---------- EXCERPTED PASSAGE ----------

About 3 AM Scan
Most scans are read in daylight, with time, context, and a chair.
This site is for the ones that aren’t.
3 AM SCAN exists for the moment when:
- the patient is unstable,
- the images are suboptimal,
- the report is technically correct but clinically unhelpful,
- and you still have to make a decision.
In critical care, imaging is rarely perfect and never isolated. It arrives late, incomplete, and often framed around the wrong question. The job isn’t to admire anatomy — it’s to decide what to do next.
What This Site Is
This is a practical resource for clinicians who use imaging under pressure.
The focus is on:
- interpreting scans in the context of physiology, trajectory, and pre-test probability
- recognising what imaging cannot tell you
- understanding common traps in portable and emergency imaging
- translating radiology language into bedside decisions
The aim isn’t to turn intensivists into radiologists.
It’s to help clinicians ask better questions of scans — and make fewer mistakes when the answers are ambiguous.
What This Site Is Not
This is not:
- a radiology textbook
- a collection of “classic” cases
- a platform for guideline recitation
- a place where every conclusion is hedged into meaninglessness
If you want normal images, perfect positioning, and retrospective certainty, there are better resources elsewhere.
Why 3 AM Matters
At 3 am:
- patients often unable to cooperate
- staffing is thinner
- cognitive load is higher
- decisions carry disproportionate risk
That’s when errors happen — not because clinicians don’t know enough, but because context is stripped away.

---------- DATA UNDER STUDY ----------

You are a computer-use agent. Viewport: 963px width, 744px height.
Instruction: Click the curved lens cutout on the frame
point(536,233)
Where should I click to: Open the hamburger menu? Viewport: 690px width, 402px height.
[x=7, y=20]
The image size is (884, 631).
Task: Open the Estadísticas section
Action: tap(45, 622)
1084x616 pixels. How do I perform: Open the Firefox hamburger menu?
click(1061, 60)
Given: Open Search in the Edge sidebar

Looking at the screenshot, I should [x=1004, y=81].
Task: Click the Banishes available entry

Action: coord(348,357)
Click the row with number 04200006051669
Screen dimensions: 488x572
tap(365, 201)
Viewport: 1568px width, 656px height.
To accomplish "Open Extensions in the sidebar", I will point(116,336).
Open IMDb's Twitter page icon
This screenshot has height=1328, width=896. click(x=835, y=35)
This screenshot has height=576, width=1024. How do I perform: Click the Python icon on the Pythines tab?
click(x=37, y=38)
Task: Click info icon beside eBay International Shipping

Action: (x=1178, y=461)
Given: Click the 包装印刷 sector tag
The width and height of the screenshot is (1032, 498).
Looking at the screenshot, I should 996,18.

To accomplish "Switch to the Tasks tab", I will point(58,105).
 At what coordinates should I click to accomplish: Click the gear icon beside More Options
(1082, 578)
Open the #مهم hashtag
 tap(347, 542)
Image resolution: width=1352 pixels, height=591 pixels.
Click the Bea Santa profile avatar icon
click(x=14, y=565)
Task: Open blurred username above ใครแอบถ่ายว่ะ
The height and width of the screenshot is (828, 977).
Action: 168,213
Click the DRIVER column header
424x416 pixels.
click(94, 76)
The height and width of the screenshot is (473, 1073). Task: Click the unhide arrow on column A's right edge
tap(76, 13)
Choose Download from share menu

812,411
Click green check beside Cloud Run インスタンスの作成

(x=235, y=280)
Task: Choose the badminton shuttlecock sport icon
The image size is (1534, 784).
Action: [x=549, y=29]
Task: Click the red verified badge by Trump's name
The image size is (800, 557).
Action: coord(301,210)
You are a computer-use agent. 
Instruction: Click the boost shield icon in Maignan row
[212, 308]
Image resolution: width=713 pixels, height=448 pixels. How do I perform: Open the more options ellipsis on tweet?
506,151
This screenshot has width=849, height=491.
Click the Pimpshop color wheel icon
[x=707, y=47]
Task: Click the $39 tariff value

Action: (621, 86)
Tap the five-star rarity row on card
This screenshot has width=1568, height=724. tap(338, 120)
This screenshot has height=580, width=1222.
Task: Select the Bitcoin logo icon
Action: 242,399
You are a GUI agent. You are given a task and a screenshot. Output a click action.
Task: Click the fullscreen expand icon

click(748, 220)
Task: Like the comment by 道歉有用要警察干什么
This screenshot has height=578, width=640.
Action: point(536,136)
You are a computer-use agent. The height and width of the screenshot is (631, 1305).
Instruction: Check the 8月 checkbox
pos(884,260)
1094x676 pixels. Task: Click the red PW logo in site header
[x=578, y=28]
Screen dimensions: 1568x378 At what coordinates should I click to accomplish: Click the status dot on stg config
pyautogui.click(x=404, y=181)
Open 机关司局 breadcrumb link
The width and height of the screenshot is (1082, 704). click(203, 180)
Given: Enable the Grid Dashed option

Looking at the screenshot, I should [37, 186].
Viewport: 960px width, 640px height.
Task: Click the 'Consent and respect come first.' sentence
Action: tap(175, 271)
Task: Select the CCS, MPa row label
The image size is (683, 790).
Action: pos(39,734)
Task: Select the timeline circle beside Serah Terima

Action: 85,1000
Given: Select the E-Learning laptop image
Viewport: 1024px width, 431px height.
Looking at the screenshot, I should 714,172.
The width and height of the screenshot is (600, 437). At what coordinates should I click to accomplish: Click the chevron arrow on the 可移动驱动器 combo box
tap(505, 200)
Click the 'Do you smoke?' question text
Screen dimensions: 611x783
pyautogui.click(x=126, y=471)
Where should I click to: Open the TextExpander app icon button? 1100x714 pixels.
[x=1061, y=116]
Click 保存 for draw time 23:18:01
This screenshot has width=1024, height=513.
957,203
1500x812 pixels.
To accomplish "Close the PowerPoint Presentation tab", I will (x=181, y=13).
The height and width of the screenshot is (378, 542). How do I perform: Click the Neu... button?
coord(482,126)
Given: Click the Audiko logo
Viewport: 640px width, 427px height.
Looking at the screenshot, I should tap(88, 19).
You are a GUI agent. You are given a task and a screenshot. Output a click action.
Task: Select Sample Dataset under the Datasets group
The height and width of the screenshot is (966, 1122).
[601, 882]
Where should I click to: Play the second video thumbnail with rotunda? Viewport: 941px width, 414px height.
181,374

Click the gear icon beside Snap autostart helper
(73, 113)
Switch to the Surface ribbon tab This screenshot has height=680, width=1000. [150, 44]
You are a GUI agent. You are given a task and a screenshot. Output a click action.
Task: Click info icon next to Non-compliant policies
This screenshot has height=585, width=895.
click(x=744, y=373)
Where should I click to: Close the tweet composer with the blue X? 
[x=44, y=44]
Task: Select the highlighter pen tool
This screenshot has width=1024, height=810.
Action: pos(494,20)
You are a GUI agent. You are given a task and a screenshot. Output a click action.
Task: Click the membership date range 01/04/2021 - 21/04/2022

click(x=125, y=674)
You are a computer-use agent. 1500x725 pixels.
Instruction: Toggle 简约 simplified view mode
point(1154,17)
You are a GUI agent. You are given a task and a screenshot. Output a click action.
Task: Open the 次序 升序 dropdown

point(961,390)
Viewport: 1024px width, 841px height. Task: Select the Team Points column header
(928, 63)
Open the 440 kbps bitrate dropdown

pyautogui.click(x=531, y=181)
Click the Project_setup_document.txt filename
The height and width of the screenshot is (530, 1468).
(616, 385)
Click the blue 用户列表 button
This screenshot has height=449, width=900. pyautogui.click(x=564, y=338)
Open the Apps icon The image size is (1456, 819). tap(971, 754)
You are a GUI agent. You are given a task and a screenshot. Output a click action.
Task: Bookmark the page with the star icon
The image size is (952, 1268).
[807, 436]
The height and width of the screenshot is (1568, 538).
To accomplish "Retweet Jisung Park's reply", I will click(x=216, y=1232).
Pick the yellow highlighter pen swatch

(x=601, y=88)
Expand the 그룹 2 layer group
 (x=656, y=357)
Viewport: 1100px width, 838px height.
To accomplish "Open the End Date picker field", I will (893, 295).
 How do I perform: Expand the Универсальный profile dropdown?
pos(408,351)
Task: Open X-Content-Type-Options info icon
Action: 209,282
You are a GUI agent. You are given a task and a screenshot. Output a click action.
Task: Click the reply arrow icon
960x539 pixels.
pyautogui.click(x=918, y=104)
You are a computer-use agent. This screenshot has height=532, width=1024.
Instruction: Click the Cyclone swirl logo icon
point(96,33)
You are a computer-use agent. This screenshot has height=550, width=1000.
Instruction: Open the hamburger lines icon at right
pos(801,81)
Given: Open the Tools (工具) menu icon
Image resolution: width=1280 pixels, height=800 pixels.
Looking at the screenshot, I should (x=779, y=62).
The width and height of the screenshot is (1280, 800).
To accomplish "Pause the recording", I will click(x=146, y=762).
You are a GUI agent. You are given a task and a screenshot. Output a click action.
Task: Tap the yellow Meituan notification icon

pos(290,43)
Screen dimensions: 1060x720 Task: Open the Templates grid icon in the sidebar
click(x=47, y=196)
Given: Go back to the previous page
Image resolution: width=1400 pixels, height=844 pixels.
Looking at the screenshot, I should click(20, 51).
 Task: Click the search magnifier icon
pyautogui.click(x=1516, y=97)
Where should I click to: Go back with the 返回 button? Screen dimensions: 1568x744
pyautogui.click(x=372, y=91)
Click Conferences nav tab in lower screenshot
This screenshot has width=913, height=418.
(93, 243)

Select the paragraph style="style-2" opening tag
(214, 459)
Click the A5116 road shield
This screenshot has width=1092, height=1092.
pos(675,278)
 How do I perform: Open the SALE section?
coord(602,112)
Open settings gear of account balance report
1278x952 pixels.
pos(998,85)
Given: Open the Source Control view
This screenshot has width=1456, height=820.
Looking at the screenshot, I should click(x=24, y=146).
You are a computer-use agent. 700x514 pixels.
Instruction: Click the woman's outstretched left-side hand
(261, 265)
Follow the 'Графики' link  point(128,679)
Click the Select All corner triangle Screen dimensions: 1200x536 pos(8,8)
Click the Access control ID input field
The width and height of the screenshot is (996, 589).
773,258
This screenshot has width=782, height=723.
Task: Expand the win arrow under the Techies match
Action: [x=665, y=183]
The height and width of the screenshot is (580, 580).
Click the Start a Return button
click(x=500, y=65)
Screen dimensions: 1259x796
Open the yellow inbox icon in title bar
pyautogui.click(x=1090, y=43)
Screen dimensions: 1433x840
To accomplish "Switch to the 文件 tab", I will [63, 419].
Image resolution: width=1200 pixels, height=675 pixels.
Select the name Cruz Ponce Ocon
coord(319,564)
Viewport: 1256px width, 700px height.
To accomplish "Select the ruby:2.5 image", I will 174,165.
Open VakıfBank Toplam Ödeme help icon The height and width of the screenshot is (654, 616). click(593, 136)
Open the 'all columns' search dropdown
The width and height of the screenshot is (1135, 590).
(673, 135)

----------

WHAT THIS EXERCISE ASKS
[1] Answer these questions about the 3 AM Scan about page:
(a) According to the page, what is the aim of the site not meant to be?
(b) What does the page say about staffing at 3 am?
(c) Who is the site described as a practical resource for?
[2] Write the next few paragraphs of the 3 AM Scan about page, starting after its last sentence and keeping its tone and structure.
The items above have nothing to do with this work.

RESPONSES IN ORDER
[1]
(a) The aim is not to turn intensivists into radiologists.
(b) Staffing is thinner.
(c) It is for clinicians who use imaging under pressure.

[2]
This site is built around restoring that context.
Who It’s For
3 AM SCAN is written for:
- ICU and ED clinicians
- registrars and fellows transitioning to independent decision-making
- anyone who has been handed a scan and told, “This explains it” — when it clearly doesn’t
It assumes you know the medicine — and that you’re willing to think past the report
Who’s Behind It
I am an ICU senior registrar driven by a passion for teaching and continuous learning.
I built 3 AM SCAN because most imaging education happens after the fact — when the outcome is known and the pressure is gone. That’s not how critical care works.
This is the resource I wanted during night shifts, handovers, and borderline referrals — when uncertainty was real and time was limited.
How to Use This Site
Use it to:
- sanity-check your interpretation
- sharpen your questions
- understand where confidence is justified — and where it isn’t
Don’t use it to replace:
- formal radiology reporting
- multidisciplinary discussion
- or clinical judgment
Imaging doesn’t make decisions. Clinicians do.